A Fresh Look at Formal Software Verification (with Insights from Formal Hardware Verification)
Early efforts in formal analysis of software dismissed viewing programs as state transition systems preferring, instead, the axiomatic semantics of the Floyd-Hoare logic which led to Dijkstra's widely-used predicate transformers. When the goal is program correctness, such an approach has its merits. But it has also fallen quite short of delivering scalable solutions. The most common "formal" methodology in reasonably wide-spread use today is symbolic execution which basically extends the capabilities of program debuggers by propagating symbolic expressions rather than concrete values along program execution paths.

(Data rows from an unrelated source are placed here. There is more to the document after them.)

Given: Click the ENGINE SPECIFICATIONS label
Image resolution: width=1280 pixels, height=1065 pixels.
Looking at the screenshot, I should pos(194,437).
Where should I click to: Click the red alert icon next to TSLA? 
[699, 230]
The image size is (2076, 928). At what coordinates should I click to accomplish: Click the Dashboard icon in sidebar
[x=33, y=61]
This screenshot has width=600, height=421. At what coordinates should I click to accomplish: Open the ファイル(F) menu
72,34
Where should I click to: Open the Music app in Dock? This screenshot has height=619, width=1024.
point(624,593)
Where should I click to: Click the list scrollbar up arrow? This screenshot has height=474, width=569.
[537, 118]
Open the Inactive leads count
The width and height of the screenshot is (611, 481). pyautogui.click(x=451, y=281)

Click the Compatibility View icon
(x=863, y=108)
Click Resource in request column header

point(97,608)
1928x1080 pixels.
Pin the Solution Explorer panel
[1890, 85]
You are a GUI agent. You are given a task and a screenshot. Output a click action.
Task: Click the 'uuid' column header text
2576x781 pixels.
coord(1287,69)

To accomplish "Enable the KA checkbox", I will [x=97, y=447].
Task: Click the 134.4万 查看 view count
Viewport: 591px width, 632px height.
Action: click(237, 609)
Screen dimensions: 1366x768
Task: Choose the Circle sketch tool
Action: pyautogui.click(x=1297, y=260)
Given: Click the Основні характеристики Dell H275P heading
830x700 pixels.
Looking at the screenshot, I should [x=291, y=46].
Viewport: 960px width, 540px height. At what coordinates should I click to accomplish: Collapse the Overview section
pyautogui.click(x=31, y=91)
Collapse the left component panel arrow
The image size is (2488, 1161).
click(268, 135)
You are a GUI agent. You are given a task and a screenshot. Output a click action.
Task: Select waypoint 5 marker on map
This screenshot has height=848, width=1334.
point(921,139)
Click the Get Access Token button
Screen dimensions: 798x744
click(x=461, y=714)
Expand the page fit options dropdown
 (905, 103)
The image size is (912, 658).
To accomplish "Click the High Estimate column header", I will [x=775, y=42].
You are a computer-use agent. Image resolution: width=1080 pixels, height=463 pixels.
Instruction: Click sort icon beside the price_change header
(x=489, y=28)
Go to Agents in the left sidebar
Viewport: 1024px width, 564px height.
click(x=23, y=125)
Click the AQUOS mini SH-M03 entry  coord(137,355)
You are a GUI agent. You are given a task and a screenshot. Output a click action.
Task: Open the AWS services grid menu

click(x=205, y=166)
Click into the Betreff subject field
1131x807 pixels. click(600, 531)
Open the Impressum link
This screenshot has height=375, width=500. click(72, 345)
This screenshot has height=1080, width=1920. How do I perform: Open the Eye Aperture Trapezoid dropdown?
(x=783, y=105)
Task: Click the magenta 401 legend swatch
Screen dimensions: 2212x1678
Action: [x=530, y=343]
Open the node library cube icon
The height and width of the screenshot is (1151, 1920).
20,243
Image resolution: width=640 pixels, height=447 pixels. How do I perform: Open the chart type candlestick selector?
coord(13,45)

While we concede that program correctness is still a distant goal, we argue that it is possible today to scalably deploy formal analysis to detect certain classes of subtle control/security bugs in large software code bases. This requires that we return to viewing software as a bone fide state transition system and to apply to it some of the lessons we learned in scaling formal hardware verification including a) the identification of specific control-centric safety properties, b) structural abstraction of irrelevant data state that has nothing or little to do with these properties, c) full unbounded abstract reachability using incremental induction ala IC3/PDR to determine if the properties can be violated under any execution, d) concretization of any abstract counterexamples to determine their feasibility, and e) automatic refinement of spurious counterexamples to bring back only those relevant data constraints needed to provably establish that the properties hold or to demonstrate a true violation. The underlying reasoning engines that make this possible are, of course, the modern CDCL SAT and SMT solvers and the minimal unsat subset (MUS) extractors which are the core competencies of this community.
In this work-in-progress talk, I will describe a novel one-hot encoding of program control flow that respects function boundaries and briefly show how it is combined with an abstraction of PHP server codes to detect the presence of cross-site scripting (XSS) vulnerabilities.